[OPEN-ILS-GENERAL] Improving relevance ranking in Evergreen

Wed Mar 7 13:29:03 EST 2012

Thanks guys for your feedback, just a few more thoughts I had...

On 2012-03-06, at 11:28 PM, Dan Scott wrote:
>>>> Indeed they do, however rewriting them in C to be super-fast would
>>>> improve this situation.  It's primarily a matter of available time and
>>>> effort.  It's also, however, pretty specialized work as you're dealing
>>>> with Postgres at a very intimate level.
> 
> Hmm. For sure, C beats Perl for performance and would undoubtedly offer an
> improvement,

For me, I am not terribly excited about the prospect of another bit of C floating around, particularly if it's in the Postgres bits.  I personally am not familiar with C except I can compile it and run it and maybe vaguely get an idea of what it does, but I can't really debug it very well or do anything terribly useful with it.  My concern is adding more "specialized work" to the system makes things harder to maintain and less accessible to newcomers with the typical Linux+Perl+SQL or JS knowledge.   We could write open-ils.circ in C as well, but it's just not a good idea, so I think in general we should dismiss "rewrite it in C" as a solution to anything.

>>> Doing some digging into the SQL logs and QueryParser.pm, we observed that the naco_normalize function appears to be what's slowing the use of relevance_adjustment down.  While the naco_normalize function itself is quite fast on its own, it slows down exponentially when run on many records:
>>> 
>>> explain analyze select naco_normalize(value) from metabib.keyword_field_entry limit 10000;
> 
> To quibble, the increase in the number of records to the time to process
> doesn't appear to be an exponential slowdown; it's linear (at least on
> our system); 10 times the records = (roughly) 10 times as long to
> retrieve, which is what I would expect:

Yes sorry my mistake, I had done the same measurement so I don't know why I used the word, sort of like using the word "literally" when you don't mean "literally" I guess :)
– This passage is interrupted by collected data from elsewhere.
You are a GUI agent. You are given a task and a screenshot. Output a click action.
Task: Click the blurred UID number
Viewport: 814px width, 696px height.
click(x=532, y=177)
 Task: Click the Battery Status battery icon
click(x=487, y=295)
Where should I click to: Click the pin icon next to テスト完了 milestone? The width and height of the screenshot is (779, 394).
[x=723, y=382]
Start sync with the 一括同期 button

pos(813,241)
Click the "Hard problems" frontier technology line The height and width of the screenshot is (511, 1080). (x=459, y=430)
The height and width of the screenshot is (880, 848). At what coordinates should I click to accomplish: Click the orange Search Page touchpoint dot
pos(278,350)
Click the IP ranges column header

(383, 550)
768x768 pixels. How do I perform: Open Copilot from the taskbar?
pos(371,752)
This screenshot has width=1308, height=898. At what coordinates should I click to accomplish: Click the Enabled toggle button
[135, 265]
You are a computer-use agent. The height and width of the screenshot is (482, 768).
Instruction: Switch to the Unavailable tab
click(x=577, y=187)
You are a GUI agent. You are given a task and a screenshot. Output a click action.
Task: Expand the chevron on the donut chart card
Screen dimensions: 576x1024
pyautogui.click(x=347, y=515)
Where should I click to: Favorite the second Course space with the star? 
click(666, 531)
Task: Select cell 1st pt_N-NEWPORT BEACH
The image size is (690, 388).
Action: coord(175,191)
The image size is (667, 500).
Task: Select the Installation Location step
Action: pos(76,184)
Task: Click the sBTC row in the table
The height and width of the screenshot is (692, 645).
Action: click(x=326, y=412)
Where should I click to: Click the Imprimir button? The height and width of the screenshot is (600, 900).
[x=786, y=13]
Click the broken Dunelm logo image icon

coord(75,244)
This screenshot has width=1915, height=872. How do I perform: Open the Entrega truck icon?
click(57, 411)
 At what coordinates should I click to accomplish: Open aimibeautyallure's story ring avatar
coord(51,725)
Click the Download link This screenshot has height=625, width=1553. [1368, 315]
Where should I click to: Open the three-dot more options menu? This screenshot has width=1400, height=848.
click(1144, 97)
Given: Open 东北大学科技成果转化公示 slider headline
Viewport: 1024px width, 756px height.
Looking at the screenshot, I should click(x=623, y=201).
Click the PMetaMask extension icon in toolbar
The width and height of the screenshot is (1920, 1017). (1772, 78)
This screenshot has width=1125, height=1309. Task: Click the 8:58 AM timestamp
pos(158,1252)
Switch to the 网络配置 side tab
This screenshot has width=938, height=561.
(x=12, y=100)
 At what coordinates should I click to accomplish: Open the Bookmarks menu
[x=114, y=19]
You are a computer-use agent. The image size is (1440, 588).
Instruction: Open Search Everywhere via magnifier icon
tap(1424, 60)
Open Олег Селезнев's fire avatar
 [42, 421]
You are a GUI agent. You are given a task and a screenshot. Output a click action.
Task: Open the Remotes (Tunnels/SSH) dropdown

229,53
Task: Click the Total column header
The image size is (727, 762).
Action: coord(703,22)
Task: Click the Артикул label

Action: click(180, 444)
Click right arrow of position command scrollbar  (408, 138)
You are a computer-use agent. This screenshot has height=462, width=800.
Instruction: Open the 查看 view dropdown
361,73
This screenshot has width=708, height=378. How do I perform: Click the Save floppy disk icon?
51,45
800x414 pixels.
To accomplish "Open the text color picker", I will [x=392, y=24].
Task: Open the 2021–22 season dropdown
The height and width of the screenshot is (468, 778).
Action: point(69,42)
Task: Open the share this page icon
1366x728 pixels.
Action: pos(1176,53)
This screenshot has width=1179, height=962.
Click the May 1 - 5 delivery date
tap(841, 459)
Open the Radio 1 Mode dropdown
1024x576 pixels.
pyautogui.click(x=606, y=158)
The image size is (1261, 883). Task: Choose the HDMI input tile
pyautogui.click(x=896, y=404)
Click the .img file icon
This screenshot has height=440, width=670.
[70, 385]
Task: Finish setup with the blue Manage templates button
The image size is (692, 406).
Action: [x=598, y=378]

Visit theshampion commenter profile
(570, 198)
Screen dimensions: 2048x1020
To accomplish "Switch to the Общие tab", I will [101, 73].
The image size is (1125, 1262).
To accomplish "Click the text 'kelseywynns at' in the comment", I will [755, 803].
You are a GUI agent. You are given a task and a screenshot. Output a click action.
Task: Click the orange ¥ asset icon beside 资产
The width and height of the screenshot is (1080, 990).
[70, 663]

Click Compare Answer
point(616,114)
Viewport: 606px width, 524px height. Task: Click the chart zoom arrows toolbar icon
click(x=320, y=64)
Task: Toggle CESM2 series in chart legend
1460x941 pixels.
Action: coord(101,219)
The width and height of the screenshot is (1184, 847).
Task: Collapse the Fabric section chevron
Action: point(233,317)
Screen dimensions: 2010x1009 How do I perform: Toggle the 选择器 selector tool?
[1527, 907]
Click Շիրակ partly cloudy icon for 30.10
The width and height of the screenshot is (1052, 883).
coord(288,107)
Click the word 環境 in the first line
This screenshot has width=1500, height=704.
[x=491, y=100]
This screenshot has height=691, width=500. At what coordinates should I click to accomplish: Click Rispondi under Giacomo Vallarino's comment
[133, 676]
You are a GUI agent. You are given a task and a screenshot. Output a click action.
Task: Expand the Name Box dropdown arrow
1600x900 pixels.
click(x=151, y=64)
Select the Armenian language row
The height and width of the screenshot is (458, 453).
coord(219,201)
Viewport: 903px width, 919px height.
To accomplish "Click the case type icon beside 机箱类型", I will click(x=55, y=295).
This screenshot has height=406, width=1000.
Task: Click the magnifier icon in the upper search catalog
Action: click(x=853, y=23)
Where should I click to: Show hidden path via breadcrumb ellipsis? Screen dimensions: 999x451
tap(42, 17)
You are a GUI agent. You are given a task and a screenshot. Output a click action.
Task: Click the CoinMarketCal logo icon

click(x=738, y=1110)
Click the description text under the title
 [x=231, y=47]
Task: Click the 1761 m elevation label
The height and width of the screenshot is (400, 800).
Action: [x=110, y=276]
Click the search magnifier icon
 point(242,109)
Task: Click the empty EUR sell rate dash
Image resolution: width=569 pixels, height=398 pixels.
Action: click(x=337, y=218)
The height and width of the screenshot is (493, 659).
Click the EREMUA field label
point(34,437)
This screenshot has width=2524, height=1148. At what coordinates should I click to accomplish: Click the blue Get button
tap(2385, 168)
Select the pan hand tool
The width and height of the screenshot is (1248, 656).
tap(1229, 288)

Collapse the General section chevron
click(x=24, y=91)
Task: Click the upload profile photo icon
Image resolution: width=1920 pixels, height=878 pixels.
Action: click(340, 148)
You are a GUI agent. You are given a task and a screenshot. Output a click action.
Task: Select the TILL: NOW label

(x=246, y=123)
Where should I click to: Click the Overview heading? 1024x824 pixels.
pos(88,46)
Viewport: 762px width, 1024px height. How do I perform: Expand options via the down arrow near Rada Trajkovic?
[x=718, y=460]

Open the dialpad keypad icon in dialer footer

>>> When using the relevance adjustments, it is run on each metabib.x_entry.value that is retrieved in the initial resultset, which in many cases would be thousands of records.  You can adjust the LIMIT in the above query to see how it slows down as the result set gets larger.  It is also run for each relevance_adjustment, however I'm assuming that the query parser is treating it properly as IMMUTABLE and only running it once for each adjustment.
>>> 
> 
> Have you tried giving the function a different cost estimate, per
> https://bugs.launchpad.net/evergreen/+bug/874603/comments/3 for a
> different but related problem? It's quite possible that something like:
> ....
> That said, some quick testing suggests that it doesn't make a difference
> to the plan, at least for the inner query that's being sent to
> search.query_parser_fts().

Yeah, I tried it but it seemed like it did nothing.   I suspect that it is actually being treated as IMMUTABLE

> 
>>  * Alternatively, I mentioned off-hand the option of direct indexing.
>> The idea is to use an expression index defined by each row in in
>> config.metabib_field and have a background process keep the indexes in
>> sync with configuration as things in that table (and the related
>> normalizer configuration, etc) changes.  I fear that's the path to
>> madness, but it would be the most space efficient way to handle
>> things.
> 
> I don't think that's the path to madness; it appeals to me, at least.
> (Okay, it's probably insane then.)

I am going to be totally frank and say that think it honestly might be the path to madness.  Why do we need more moving parts like a background process?  I'm a little confused, how would a background process keep the indexes in sync when the configuration changes?  Can you flesh this out a bit more?  I don't feel I fully understand how this would work.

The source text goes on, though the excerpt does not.